• Instructions to follow
Copy all records precisely, apart from the pictures.

• Records
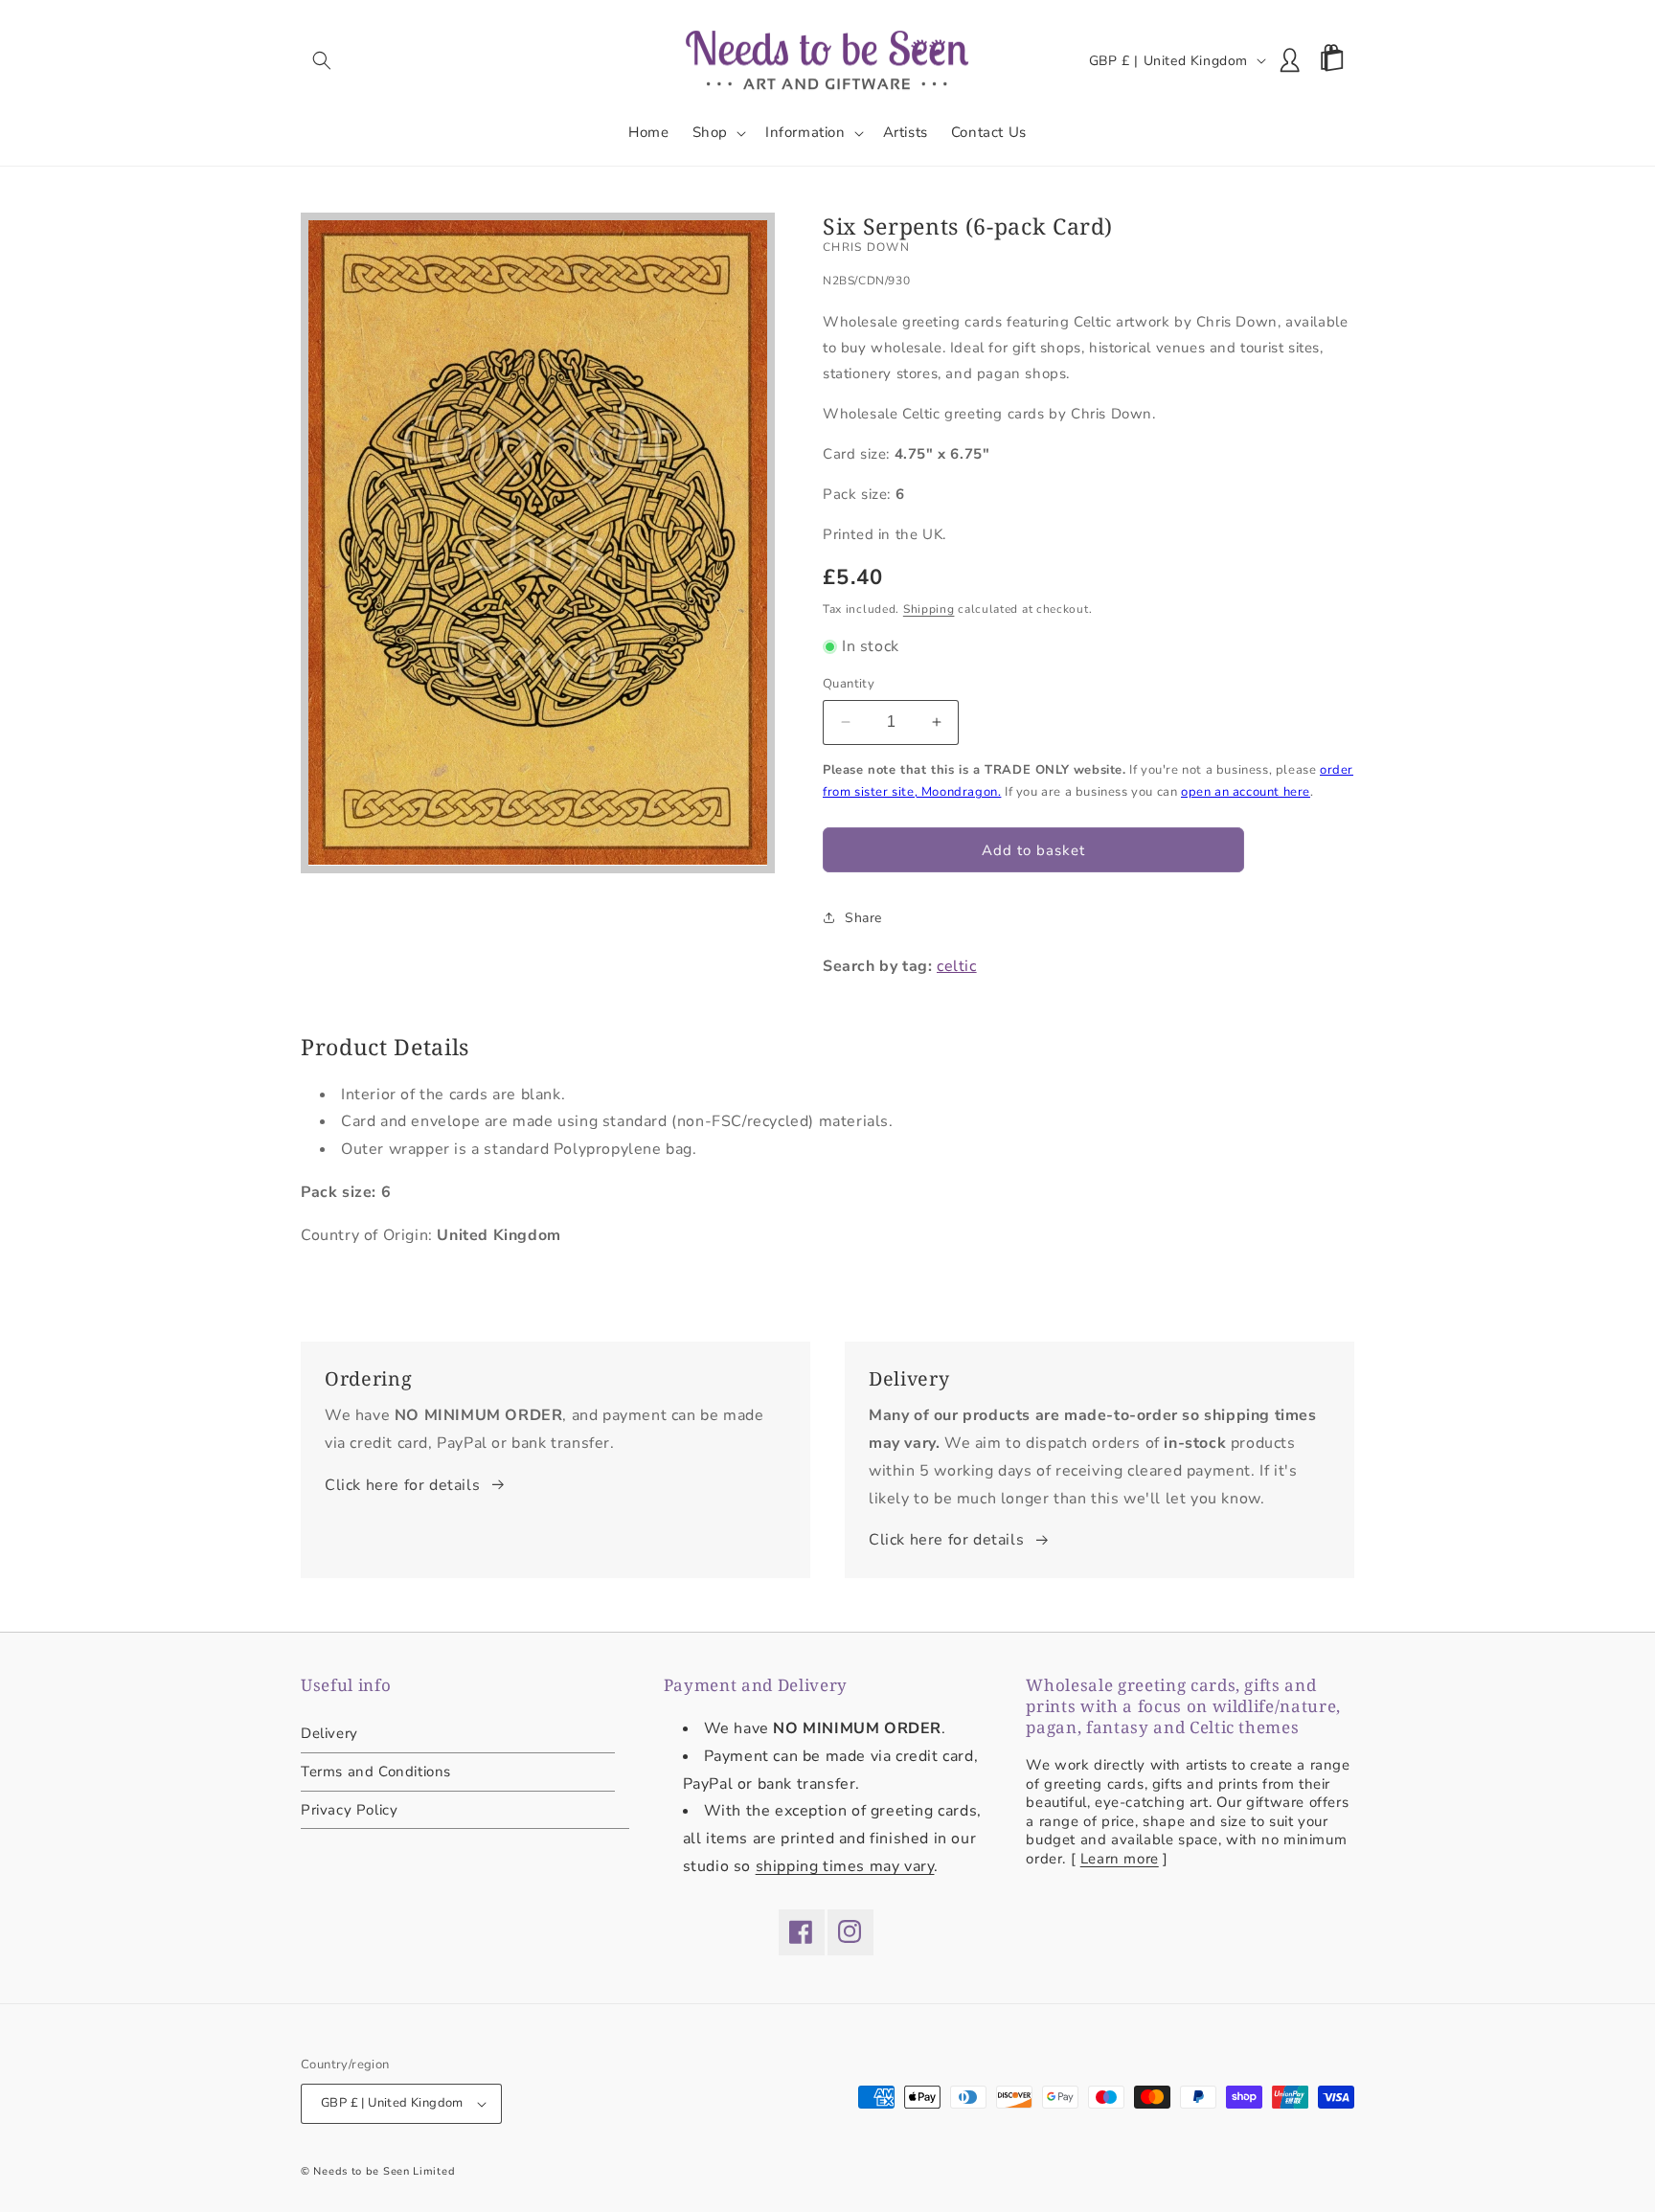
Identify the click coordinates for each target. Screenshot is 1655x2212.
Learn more (1119, 1858)
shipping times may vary (845, 1866)
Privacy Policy (349, 1809)
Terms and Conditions (376, 1771)
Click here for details (402, 1485)
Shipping (929, 609)
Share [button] (863, 918)
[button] (322, 60)
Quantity (848, 683)
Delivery (329, 1735)
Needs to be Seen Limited (384, 2171)
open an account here (1245, 792)
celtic (957, 966)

• Answer space
Identify the click coordinates for each target. Screenshot is 1655x2212.
Learn more (1119, 1858)
shipping times may vary (845, 1866)
Privacy Policy (349, 1809)
Terms and Conditions (376, 1771)
Click here for details (402, 1485)
Shipping (929, 609)
Share [button] (863, 918)
[button] (322, 60)
Quantity (848, 683)
Delivery (329, 1735)
Needs to be Seen Limited (384, 2171)
open an account here (1245, 792)
celtic (957, 966)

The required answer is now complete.